他緩緩道:“孟靈薇,你信不信,我這一輩子,隻喜歡過你一個人?隻想娶你……一個人?”


 


苦笑混雜著淚水,仿佛有無盡的悲傷。


 


魏遲看著我,聲音溫柔又深情,述說著一場遲來的表白。


 


他道:“孟靈薇,我從來沒有嫌棄過你。
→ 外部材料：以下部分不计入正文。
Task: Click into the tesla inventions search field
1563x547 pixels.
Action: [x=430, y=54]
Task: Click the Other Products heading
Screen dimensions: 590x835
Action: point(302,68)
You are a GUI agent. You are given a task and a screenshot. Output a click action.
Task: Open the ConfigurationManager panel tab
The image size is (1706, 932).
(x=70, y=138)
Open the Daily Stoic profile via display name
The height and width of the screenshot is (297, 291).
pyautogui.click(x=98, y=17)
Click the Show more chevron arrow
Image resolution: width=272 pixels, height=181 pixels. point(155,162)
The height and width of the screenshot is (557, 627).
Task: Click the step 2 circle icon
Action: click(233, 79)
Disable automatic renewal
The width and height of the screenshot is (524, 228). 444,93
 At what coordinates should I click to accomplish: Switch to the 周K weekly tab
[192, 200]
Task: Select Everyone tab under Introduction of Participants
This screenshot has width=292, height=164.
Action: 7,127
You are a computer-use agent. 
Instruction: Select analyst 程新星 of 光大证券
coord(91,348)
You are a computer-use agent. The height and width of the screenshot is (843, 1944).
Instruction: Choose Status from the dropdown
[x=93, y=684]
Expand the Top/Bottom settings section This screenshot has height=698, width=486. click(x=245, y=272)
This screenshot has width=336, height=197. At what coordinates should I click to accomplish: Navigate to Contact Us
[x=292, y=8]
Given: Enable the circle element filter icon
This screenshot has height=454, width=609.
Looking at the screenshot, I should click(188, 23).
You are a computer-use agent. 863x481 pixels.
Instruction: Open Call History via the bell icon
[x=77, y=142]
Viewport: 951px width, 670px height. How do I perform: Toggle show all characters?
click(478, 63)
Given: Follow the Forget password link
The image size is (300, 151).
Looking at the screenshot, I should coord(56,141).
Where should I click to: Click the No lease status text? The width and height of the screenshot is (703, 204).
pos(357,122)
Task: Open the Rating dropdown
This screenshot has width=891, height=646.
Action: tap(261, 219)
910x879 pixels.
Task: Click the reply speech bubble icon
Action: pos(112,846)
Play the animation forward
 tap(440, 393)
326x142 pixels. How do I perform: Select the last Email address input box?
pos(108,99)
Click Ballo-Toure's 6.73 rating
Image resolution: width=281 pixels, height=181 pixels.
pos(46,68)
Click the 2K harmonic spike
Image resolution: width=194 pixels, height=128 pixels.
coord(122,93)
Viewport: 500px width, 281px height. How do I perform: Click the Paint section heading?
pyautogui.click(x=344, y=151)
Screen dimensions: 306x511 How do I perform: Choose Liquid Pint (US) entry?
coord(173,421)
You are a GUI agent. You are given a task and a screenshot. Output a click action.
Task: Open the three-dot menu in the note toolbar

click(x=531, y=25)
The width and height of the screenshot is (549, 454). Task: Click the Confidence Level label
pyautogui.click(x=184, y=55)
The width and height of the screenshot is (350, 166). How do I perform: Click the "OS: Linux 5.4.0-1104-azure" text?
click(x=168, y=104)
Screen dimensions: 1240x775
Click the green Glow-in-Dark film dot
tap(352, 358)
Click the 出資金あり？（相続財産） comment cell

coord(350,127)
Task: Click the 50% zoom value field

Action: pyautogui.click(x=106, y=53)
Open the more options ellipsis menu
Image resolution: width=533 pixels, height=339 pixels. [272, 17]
”


 


這世上有人喜歡美玉無瑕,有人喜歡流水落花,可他魏遲隻喜歡那個明媚活潑的女孩子。


 


她叫孟靈薇,是他的青梅竹馬。


 


等到她十六歲,她就會嫁給他。


 


她不知道,自己的竹馬,從很早開始就期待那一天。


 


但那一天永遠也不會到來了。


 


8


 


這世間陰差陽錯,多的是情深緣淺。


 


可十六歲的孟靈薇不知,十八歲的魏遲也不知。


 


他們習慣了彼此打鬧,吵吵嚷嚷卻又分不開,以為打斷骨頭連著筋,其實脆弱得就像一層露水。


 


魏遲不是不知道,自己的母親不喜歡孟靈薇,更喜歡表妹沈梨。


 


他也不是不清楚,沈梨的到來,讓孟靈薇的處境更加艱難,明裡暗裡貶低孟靈薇的人越來越多。


 


他隻是覺得,那些都跟沈梨無關,沈梨是無辜的。


 


而孟靈薇,有自己護著,哪怕別人不喜,自己喜歡便行了。


 


他沒注意到自己其實也在被影響著,逐漸冷落孟靈薇。


 


甚至在孟靈薇傷心時,打了她一巴掌。


 


那一掌魏遲沒用多大的力氣,以為不會有多痛。


 


可孟靈薇的眼淚就像斷了線一樣滾落,哭得他忍不住心疼。


 


魏遲告誡自己,不能心軟,必須給她一個教訓。


 


當著眾人的面竟然汙蔑自己跟沈梨的關系,是他以前太放縱她了。


 


他想好好讓孟靈薇回家冷靜一下,可誰知道,她送給了他一份“大禮”。


 


看見被撕碎的婚書時,魏遲眼都紅了。


 


但這還不是最可氣的,最可氣的是孟靈薇還給他寫了一封信,信裡隻有一句話——


 


“魏遲,祝你跟你表妹早點去S!”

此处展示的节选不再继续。